Die Priorin und Blanche de la Force, die um Aufnahme gebeten hat, befinden sich im Sprechzimmer; während des längeren Gespräches sagt die Priorin:

Meine Tochter, die guten Leutchen fragen sich, wozu wir denn eigentlich taugen, und im Grunde ist ihr Fragen recht entschuldbar. Durch unsere strengeren Entbehrungen glauben wir ihnen zu beweisen, dass man auf viele Dinge sehr wohl verzichten kann, die sie für unentbehrlich halten. Doch damit das Vorbild wirkt, müssten die Leute zu guter Letzt doch sicher sein, dass uns diese Dinge einst genauso unentbehrlich waren wie ihnen.

Nein, meine Tochter, wir sind keine Abtötungsunternehmen, keine Tugendmuseen, wir sind Stätten des Gebets.
Einzig das Gebet rechtfertigt unser Dasein. 
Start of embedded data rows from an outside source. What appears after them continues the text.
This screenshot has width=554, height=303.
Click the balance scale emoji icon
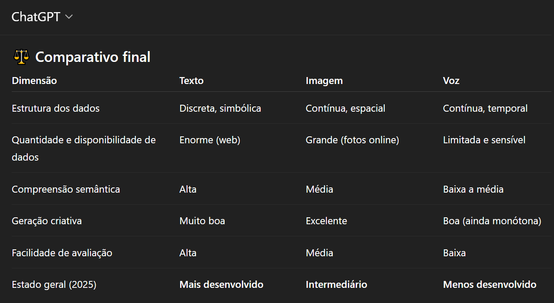(x=21, y=57)
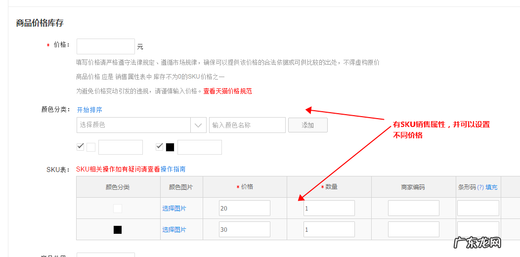Click the black color swatch beside checkbox

click(170, 147)
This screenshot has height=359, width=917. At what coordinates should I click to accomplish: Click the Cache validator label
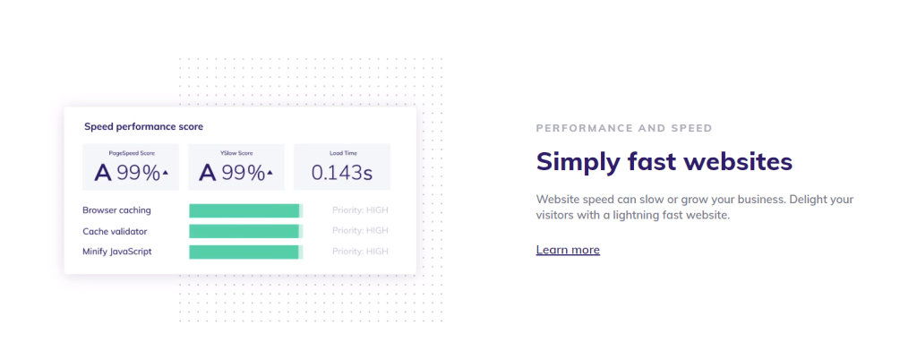115,232
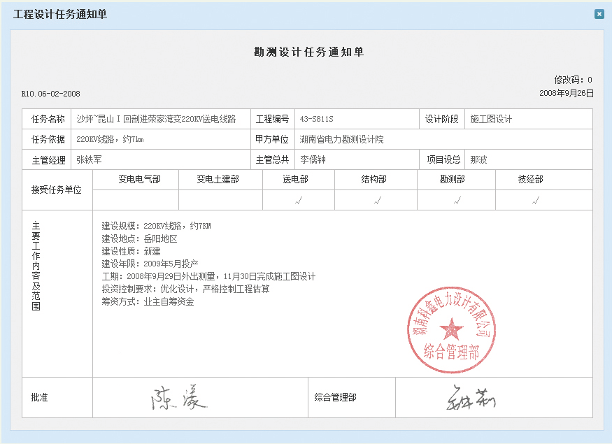Click the date 2008年9月26日

[x=566, y=93]
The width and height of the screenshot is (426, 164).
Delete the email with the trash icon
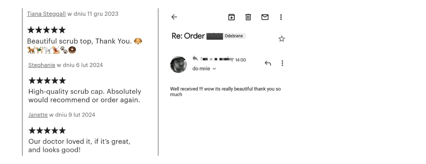(x=248, y=17)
Wer nicht an das Gebet glaubt, muss uns für Schwindler oder Schmarotzer halten. Wenn wir das den Gottlosen offener sagten, würde man uns besser verstehen.
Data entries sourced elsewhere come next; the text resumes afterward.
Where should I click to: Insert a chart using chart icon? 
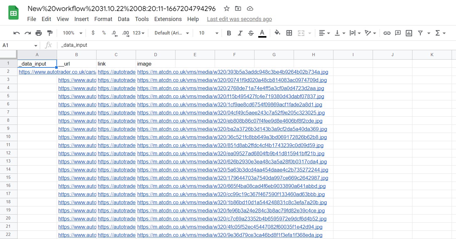(409, 33)
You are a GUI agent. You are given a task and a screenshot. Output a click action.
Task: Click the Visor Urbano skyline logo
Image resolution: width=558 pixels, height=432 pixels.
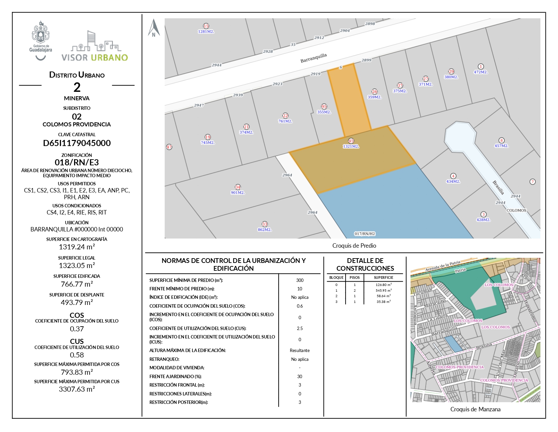point(95,46)
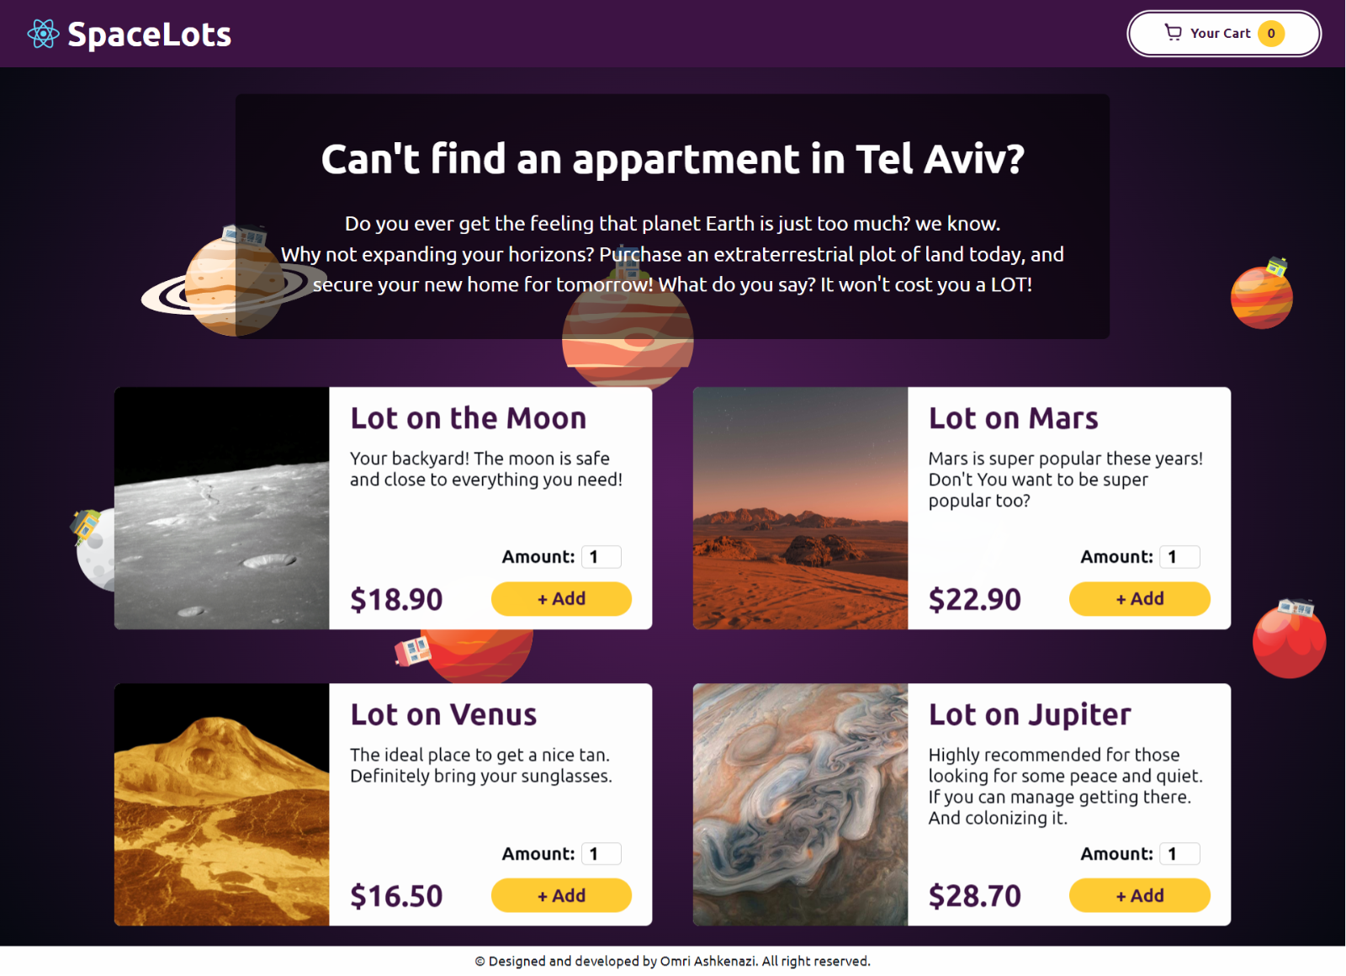Add the Lot on Mars to cart
This screenshot has width=1346, height=976.
click(x=1140, y=599)
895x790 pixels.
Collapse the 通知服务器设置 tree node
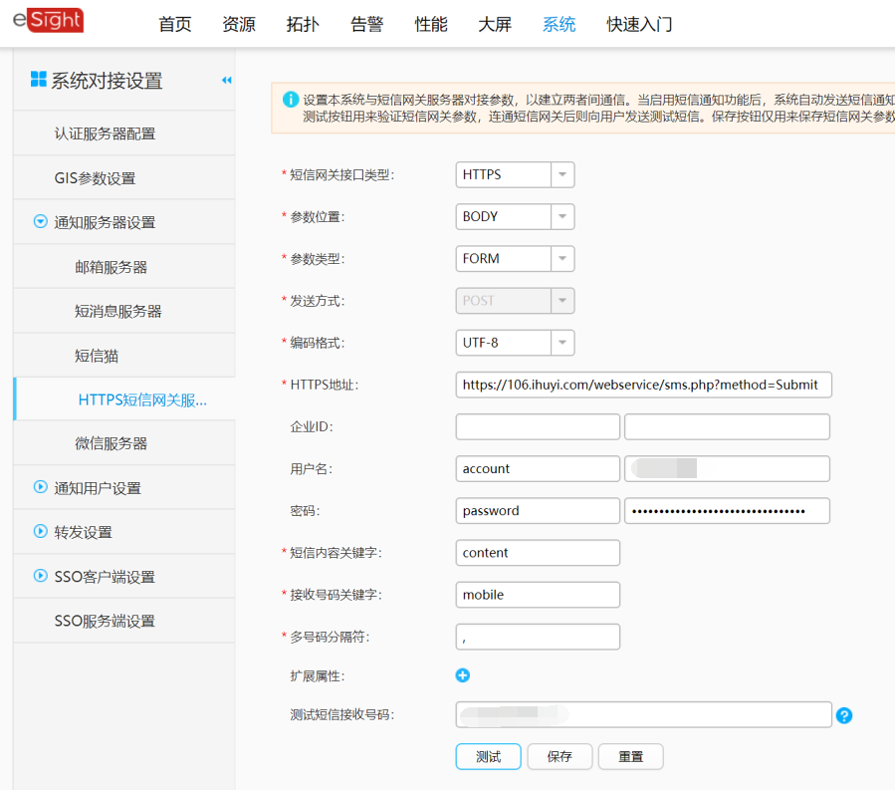tap(40, 222)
Sehen Sie, meine Tochter, so hat es Gott gewollt: nicht indem er aus dem Gebet etwas so Unentrinnbares gemacht hätte wie Hunger und Durst, aber indem er zuließ, dass die einen stellvertretend für die anderen beten können. So wird jedes Gebet ein Menschheitsgebet, (und sei es das eines Hirtenbuben, der seine Herde hütet. (Kurzes Schweigen.) Was der Hirtenbub aus einer Herzensregung heraus dann und wann tut, das müssen wir Tag und Nacht tun. Nicht, weil wir annehmen, wir könnten besser beten als er. Im Gegenteil, diese Seelenschlichtheit, dies zarte Sichhingeben an die göttliche Hoheit, ist bei ihm eine Eingebung des Augenblicks, eine Gnade: wir müssen unser ganzes Leben weih'n, um das zu erringen oder um es wiederzufinden, wenn wir es einmal besessen haben. Denn dies Geschenk der Kindheit überdauert die Kindheit selten genug.